He bought the store as a Shell in 1973, the year of gas shortages and long lines. It was strictly a service station then, but he immediately added food, drinks and other grocery items.
Later, he started selling an odd food concoction that would become popular with the college crowd -- the slinger, a mashed-up mix of biscuits, tater tots, scrambled eggs, gravy, chili and nacho cheese.
"It had to be El Paso cheese," he said. "If it wasn't, it didn't work."
He ate the first one he made. He doesn't think his wife ever had one.
But it caught on, he said, with dozens of people coming into the store during its overnight hours, mostly on the weekends, to get their fix.
"We're known from states away for our slingers," he said.
The South Cape store hasn't always been easy to manage. It has been robbed three times, once when Caldwell was behind the counter. He remembers vividly the night a man came in and pointed a gun at him and demanded the cash in the register.
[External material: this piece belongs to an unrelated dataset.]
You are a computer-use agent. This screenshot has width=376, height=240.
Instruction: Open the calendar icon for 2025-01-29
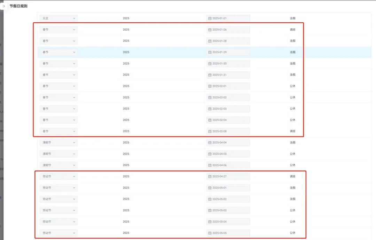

Caldwell didn't believe it was a real gun, so he declined. The robber pulled the trigger three times with the gun aimed directly at Caldwell. The first two times it didn't go off. The third time it did, and the bullet went into the ceiling. He gave the man the money.
Caldwell said he wasn't afraid.
"I'm too crazy to be scared," he said. "That's a fact. I was kind of mad, really."
Over the years, the store's address has made regular appearances on the police reports for shootings, stealing and fights in the parking lot. Caldwell was calling the cops constantly.
Cape Girardeau police chief Carl Kinnison said he wouldn't necessarily call it a high-crime area, though he agreed there was always activity there.
Those complaints were mostly in the late 1980s and early 1990s, Kinnison said. Some officers chose to wait inside Don's store as the bars started to close to help deter would-be troublemakers, Kinnison said.
"Several of our officers got to be pretty good friends with Don," Kinnison said.
Caldwell was always cooperative with efforts to keep his store -- and the neighborhood -- crime-free, Kinnison said. He volunteered at one point to close from 1:15 to 2 a.m. so the after-bar crowd would go straight home instead of to his store.
"Any time we were trying to identify a potential solution, he was always very willing to help," Kinnison said.
Things had mostly settled down over the past several years, Caldwell said, and he can't remember the last time he's had to call police. He credits the police department for that.
Now that he's retired, he's not sure what the future holds. He may move back to his family farm. He may find some other kind of work.
But whatever he does, Caldwell said, it won't involve a rocking chair.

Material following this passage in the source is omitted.